**WHAT IS REQUIRED:** Every record should be copied exactly, except that pictures are to be omitted.

**DATA TO EXAMINE:**

--- START ---

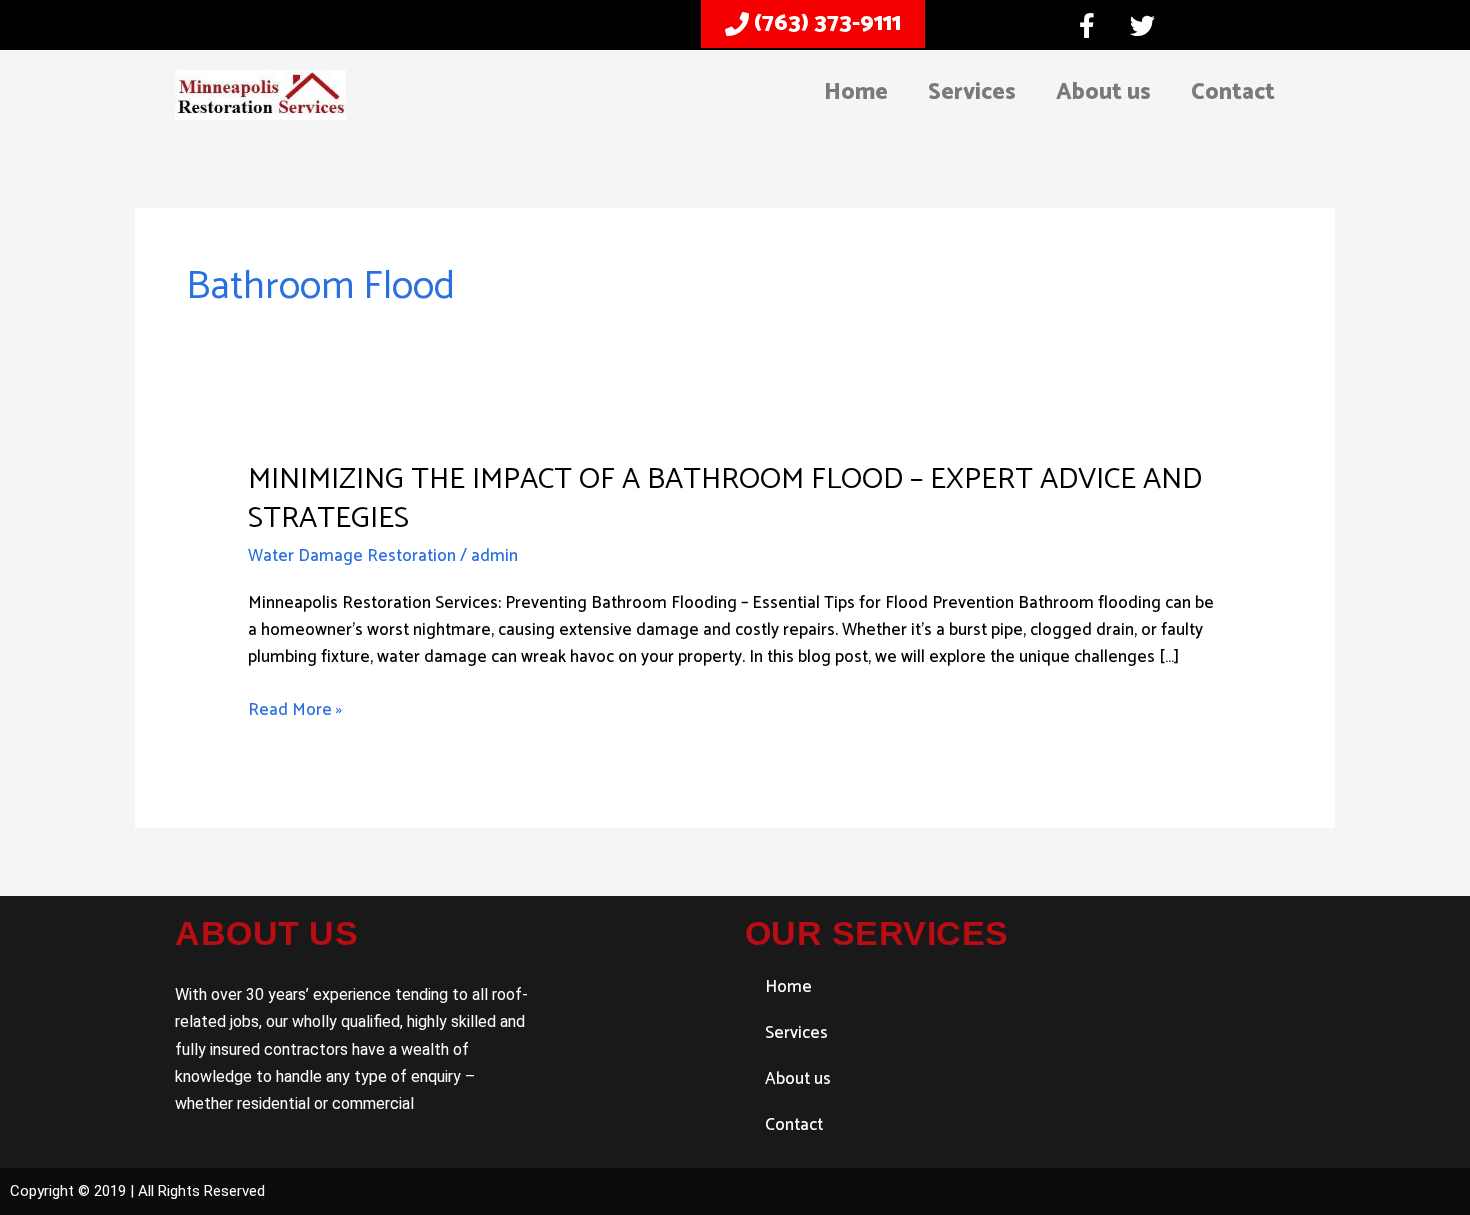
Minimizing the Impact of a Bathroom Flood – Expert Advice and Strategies (725, 499)
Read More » (295, 710)
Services (972, 92)
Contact (1233, 92)
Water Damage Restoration (352, 556)
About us (1103, 92)
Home (856, 92)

--- END ---

**SOLUTION FOR THIS PROBLEM:**
Minimizing the Impact of a Bathroom Flood – Expert Advice and Strategies (725, 499)
Read More » (295, 710)
Services (972, 92)
Contact (1233, 92)
Water Damage Restoration (352, 556)
About us (1103, 92)
Home (856, 92)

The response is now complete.